▶ **GOAL OF THE EXERCISE**:
Please write out each entry below exactly as given.

▶ **RECORDS**:
● ● ● ● ● ● ●
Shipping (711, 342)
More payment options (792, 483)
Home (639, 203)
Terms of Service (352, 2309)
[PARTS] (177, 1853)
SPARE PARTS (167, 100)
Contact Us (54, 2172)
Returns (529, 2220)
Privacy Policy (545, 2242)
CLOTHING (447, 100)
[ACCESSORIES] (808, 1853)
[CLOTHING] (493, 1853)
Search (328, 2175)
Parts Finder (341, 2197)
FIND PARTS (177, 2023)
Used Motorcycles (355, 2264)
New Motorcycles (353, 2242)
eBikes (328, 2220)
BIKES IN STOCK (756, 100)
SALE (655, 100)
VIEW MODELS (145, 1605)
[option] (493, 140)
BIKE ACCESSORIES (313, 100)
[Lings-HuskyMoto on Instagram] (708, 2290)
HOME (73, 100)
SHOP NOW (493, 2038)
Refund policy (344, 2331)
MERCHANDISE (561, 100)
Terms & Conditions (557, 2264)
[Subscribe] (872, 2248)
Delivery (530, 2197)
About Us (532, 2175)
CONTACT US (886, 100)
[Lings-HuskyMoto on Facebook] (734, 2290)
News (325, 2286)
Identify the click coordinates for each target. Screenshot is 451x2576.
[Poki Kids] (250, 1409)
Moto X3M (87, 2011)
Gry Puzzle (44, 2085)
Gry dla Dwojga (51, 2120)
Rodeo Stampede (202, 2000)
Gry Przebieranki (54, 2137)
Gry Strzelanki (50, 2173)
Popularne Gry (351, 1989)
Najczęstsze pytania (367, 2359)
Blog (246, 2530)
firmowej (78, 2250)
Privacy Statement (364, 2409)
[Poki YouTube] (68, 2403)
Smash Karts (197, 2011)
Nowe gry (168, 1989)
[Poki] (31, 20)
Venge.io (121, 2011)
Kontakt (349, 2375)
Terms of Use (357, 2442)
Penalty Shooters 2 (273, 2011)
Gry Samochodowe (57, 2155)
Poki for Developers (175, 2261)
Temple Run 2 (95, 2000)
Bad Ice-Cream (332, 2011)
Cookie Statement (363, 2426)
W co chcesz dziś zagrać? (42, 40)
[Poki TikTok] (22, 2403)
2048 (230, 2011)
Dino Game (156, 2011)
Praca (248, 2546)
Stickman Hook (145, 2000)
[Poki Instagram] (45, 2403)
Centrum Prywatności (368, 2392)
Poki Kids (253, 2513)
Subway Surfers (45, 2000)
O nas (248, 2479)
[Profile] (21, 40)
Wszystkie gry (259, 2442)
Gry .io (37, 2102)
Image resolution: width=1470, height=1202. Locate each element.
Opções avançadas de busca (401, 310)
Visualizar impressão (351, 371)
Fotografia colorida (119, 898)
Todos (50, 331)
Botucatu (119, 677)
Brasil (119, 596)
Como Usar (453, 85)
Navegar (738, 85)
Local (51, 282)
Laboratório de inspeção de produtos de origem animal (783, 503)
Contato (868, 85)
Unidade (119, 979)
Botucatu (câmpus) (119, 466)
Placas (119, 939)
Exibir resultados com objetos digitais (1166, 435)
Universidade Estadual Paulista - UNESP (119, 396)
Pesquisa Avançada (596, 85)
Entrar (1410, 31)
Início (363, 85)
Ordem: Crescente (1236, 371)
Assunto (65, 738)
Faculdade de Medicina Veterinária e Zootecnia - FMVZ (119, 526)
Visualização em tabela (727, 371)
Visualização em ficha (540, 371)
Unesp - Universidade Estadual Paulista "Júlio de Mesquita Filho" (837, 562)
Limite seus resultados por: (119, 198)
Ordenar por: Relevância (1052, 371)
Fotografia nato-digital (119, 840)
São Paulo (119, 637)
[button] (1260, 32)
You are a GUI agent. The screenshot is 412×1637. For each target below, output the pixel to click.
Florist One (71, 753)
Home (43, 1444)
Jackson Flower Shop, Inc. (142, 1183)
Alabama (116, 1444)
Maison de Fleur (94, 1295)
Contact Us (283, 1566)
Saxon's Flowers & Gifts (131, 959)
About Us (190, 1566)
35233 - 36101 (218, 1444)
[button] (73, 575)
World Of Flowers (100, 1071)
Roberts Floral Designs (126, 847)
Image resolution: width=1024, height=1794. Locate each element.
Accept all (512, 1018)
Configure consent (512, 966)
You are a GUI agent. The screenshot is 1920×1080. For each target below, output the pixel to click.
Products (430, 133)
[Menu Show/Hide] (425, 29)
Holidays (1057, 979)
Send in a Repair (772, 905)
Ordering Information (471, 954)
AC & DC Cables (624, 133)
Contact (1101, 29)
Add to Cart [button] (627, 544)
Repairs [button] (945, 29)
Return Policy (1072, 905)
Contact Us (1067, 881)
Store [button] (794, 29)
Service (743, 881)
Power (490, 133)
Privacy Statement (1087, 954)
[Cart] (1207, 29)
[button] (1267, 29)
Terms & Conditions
● ● ● ● ● ● ●
▶ **COMPLETED TASK**:
Shipping (711, 342)
More payment options (792, 483)
Home (639, 203)
Terms of Service (352, 2309)
[PARTS] (177, 1853)
SPARE PARTS (167, 100)
Contact Us (54, 2172)
Returns (529, 2220)
Privacy Policy (545, 2242)
CLOTHING (447, 100)
[ACCESSORIES] (808, 1853)
[CLOTHING] (493, 1853)
Search (328, 2175)
Parts Finder (341, 2197)
FIND PARTS (177, 2023)
Used Motorcycles (355, 2264)
New Motorcycles (353, 2242)
eBikes (328, 2220)
BIKES IN STOCK (756, 100)
SALE (655, 100)
VIEW MODELS (145, 1605)
[option] (493, 140)
BIKE ACCESSORIES (313, 100)
[Lings-HuskyMoto on Instagram] (708, 2290)
HOME (73, 100)
SHOP NOW (493, 2038)
Refund policy (344, 2331)
MERCHANDISE (561, 100)
Terms & Conditions (557, 2264)
[Subscribe] (872, 2248)
Delivery (530, 2197)
About Us (532, 2175)
CONTACT US (886, 100)
[Lings-HuskyMoto on Facebook] (734, 2290)
News (325, 2286)
Identify the click coordinates for each target. Screenshot is 451x2576.
[Poki Kids] (250, 1409)
Moto X3M (87, 2011)
Gry Puzzle (44, 2085)
Gry dla Dwojga (51, 2120)
Rodeo Stampede (202, 2000)
Gry Przebieranki (54, 2137)
Gry Strzelanki (50, 2173)
Popularne Gry (351, 1989)
Najczęstsze pytania (367, 2359)
Blog (246, 2530)
firmowej (78, 2250)
Privacy Statement (364, 2409)
[Poki YouTube] (68, 2403)
Smash Karts (197, 2011)
Nowe gry (168, 1989)
[Poki] (31, 20)
Venge.io (121, 2011)
Kontakt (349, 2375)
Terms of Use (357, 2442)
Penalty Shooters 2 (273, 2011)
Gry Samochodowe (57, 2155)
Poki for Developers (175, 2261)
Temple Run 2 (95, 2000)
Bad Ice-Cream (332, 2011)
Cookie Statement (363, 2426)
W co chcesz dziś zagrać? (42, 40)
[Poki TikTok] (22, 2403)
2048 (230, 2011)
Dino Game (156, 2011)
Praca (248, 2546)
Stickman Hook (145, 2000)
[Poki Instagram] (45, 2403)
Centrum Prywatności (368, 2392)
Poki Kids (253, 2513)
Subway Surfers (45, 2000)
O nas (248, 2479)
[Profile] (21, 40)
Wszystkie gry (259, 2442)
Gry .io (37, 2102)
Image resolution: width=1470, height=1202. Locate each element.
Opções avançadas de busca (401, 310)
Visualizar impressão (351, 371)
Fotografia colorida (119, 898)
Todos (50, 331)
Botucatu (119, 677)
Brasil (119, 596)
Como Usar (453, 85)
Navegar (738, 85)
Local (51, 282)
Laboratório de inspeção de produtos de origem animal (783, 503)
Contato (868, 85)
Unidade (119, 979)
Botucatu (câmpus) (119, 466)
Placas (119, 939)
Exibir resultados com objetos digitais (1166, 435)
Universidade Estadual Paulista - UNESP (119, 396)
Pesquisa Avançada (596, 85)
Entrar (1410, 31)
Início (363, 85)
Ordem: Crescente (1236, 371)
Assunto (65, 738)
Faculdade de Medicina Veterinária e Zootecnia - FMVZ (119, 526)
Visualização em tabela (727, 371)
Visualização em ficha (540, 371)
Unesp - Universidade Estadual Paulista "Júlio de Mesquita Filho" (837, 562)
Limite seus resultados por: (119, 198)
Ordenar por: Relevância (1052, 371)
Fotografia nato-digital (119, 840)
São Paulo (119, 637)
[button] (1260, 32)
You are a GUI agent. The screenshot is 412×1637. For each target below, output the pixel to click.
Florist One (71, 753)
Home (43, 1444)
Jackson Flower Shop, Inc. (142, 1183)
Alabama (116, 1444)
Maison de Fleur (94, 1295)
Contact Us (283, 1566)
Saxon's Flowers & Gifts (131, 959)
About Us (190, 1566)
35233 - 36101 (218, 1444)
[button] (73, 575)
World Of Flowers (100, 1071)
Roberts Floral Designs (126, 847)
Image resolution: width=1024, height=1794. Locate each element.
Accept all (512, 1018)
Configure consent (512, 966)
You are a GUI agent. The screenshot is 1920×1080. For each target below, output the pixel to click.
Products (430, 133)
[Menu Show/Hide] (425, 29)
Holidays (1057, 979)
Send in a Repair (772, 905)
Ordering Information (471, 954)
AC & DC Cables (624, 133)
Contact (1101, 29)
Add to Cart [button] (627, 544)
Repairs [button] (945, 29)
Return Policy (1072, 905)
Contact Us (1067, 881)
Store [button] (794, 29)
Service (743, 881)
Power (490, 133)
Privacy Statement (1087, 954)
[Cart] (1207, 29)
[button] (1267, 29)
Terms & Conditions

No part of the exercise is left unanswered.